**ACTIVITY:** Please return each line of the listing exactly as given.

++++++

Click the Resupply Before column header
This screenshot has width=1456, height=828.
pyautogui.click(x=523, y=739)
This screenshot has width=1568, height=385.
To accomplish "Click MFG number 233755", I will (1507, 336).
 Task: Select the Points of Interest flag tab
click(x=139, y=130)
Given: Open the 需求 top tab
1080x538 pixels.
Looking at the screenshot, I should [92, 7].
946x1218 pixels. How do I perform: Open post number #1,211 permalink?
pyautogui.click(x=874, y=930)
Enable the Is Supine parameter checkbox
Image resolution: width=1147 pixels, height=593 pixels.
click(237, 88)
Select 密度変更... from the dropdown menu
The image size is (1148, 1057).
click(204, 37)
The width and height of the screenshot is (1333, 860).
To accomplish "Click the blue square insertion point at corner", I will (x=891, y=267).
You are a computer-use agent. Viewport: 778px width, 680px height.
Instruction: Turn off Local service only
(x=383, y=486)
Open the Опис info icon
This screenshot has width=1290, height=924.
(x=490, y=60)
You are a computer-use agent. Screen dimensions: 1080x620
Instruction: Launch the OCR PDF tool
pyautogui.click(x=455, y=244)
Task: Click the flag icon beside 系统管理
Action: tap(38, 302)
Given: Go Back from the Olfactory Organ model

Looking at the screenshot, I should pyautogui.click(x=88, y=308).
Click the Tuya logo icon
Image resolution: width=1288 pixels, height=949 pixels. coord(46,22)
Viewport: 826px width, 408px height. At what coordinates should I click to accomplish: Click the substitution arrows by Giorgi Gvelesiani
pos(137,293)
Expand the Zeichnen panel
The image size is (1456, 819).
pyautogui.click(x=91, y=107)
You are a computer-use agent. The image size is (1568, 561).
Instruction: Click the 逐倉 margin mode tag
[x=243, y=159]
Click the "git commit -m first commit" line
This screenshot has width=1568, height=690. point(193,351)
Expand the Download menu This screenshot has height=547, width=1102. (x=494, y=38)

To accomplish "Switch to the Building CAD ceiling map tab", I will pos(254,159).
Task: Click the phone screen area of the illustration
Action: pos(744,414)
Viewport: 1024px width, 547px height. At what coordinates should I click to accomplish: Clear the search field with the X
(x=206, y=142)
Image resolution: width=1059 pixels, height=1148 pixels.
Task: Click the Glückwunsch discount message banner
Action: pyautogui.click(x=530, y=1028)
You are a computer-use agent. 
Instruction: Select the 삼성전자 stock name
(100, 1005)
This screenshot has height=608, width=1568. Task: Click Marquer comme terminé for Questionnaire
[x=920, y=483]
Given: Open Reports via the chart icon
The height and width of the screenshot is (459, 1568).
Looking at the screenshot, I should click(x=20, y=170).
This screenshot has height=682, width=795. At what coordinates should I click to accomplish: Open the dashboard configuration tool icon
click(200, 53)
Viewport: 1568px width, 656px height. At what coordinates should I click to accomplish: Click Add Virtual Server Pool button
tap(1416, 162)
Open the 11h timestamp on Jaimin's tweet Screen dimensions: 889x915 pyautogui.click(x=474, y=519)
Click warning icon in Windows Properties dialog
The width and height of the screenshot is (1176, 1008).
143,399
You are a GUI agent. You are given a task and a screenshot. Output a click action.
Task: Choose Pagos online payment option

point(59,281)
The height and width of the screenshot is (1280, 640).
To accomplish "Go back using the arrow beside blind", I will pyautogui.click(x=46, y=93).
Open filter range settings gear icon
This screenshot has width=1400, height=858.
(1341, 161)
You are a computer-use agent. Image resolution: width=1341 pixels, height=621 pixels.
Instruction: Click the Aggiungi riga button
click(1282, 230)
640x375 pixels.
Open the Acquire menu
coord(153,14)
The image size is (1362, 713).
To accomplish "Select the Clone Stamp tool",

++++++

**THE ANSWER:**
Click the Resupply Before column header
This screenshot has width=1456, height=828.
pyautogui.click(x=523, y=739)
This screenshot has width=1568, height=385.
To accomplish "Click MFG number 233755", I will (1507, 336).
 Task: Select the Points of Interest flag tab
click(x=139, y=130)
Given: Open the 需求 top tab
1080x538 pixels.
Looking at the screenshot, I should [92, 7].
946x1218 pixels. How do I perform: Open post number #1,211 permalink?
pyautogui.click(x=874, y=930)
Enable the Is Supine parameter checkbox
Image resolution: width=1147 pixels, height=593 pixels.
click(237, 88)
Select 密度変更... from the dropdown menu
The image size is (1148, 1057).
click(204, 37)
The width and height of the screenshot is (1333, 860).
To accomplish "Click the blue square insertion point at corner", I will (x=891, y=267).
You are a computer-use agent. Viewport: 778px width, 680px height.
Instruction: Turn off Local service only
(x=383, y=486)
Open the Опис info icon
This screenshot has width=1290, height=924.
(x=490, y=60)
You are a computer-use agent. Screen dimensions: 1080x620
Instruction: Launch the OCR PDF tool
pyautogui.click(x=455, y=244)
Task: Click the flag icon beside 系统管理
Action: tap(38, 302)
Given: Go Back from the Olfactory Organ model

Looking at the screenshot, I should pyautogui.click(x=88, y=308).
Click the Tuya logo icon
Image resolution: width=1288 pixels, height=949 pixels. coord(46,22)
Viewport: 826px width, 408px height. At what coordinates should I click to accomplish: Click the substitution arrows by Giorgi Gvelesiani
pos(137,293)
Expand the Zeichnen panel
The image size is (1456, 819).
pyautogui.click(x=91, y=107)
You are a computer-use agent. The image size is (1568, 561).
Instruction: Click the 逐倉 margin mode tag
[x=243, y=159]
Click the "git commit -m first commit" line
This screenshot has width=1568, height=690. point(193,351)
Expand the Download menu This screenshot has height=547, width=1102. (x=494, y=38)

To accomplish "Switch to the Building CAD ceiling map tab", I will pos(254,159).
Task: Click the phone screen area of the illustration
Action: pos(744,414)
Viewport: 1024px width, 547px height. At what coordinates should I click to accomplish: Clear the search field with the X
(x=206, y=142)
Image resolution: width=1059 pixels, height=1148 pixels.
Task: Click the Glückwunsch discount message banner
Action: pyautogui.click(x=530, y=1028)
You are a computer-use agent. 
Instruction: Select the 삼성전자 stock name
(100, 1005)
This screenshot has height=608, width=1568. Task: Click Marquer comme terminé for Questionnaire
[x=920, y=483]
Given: Open Reports via the chart icon
The height and width of the screenshot is (459, 1568).
Looking at the screenshot, I should click(x=20, y=170).
This screenshot has height=682, width=795. At what coordinates should I click to accomplish: Open the dashboard configuration tool icon
click(200, 53)
Viewport: 1568px width, 656px height. At what coordinates should I click to accomplish: Click Add Virtual Server Pool button
tap(1416, 162)
Open the 11h timestamp on Jaimin's tweet Screen dimensions: 889x915 pyautogui.click(x=474, y=519)
Click warning icon in Windows Properties dialog
The width and height of the screenshot is (1176, 1008).
143,399
You are a GUI agent. You are given a task and a screenshot. Output a click action.
Task: Choose Pagos online payment option

point(59,281)
The height and width of the screenshot is (1280, 640).
To accomplish "Go back using the arrow beside blind", I will pyautogui.click(x=46, y=93).
Open filter range settings gear icon
This screenshot has width=1400, height=858.
(1341, 161)
You are a computer-use agent. Image resolution: width=1341 pixels, height=621 pixels.
Instruction: Click the Aggiungi riga button
click(1282, 230)
640x375 pixels.
Open the Acquire menu
coord(153,14)
The image size is (1362, 713).
To accomplish "Select the Clone Stamp tool",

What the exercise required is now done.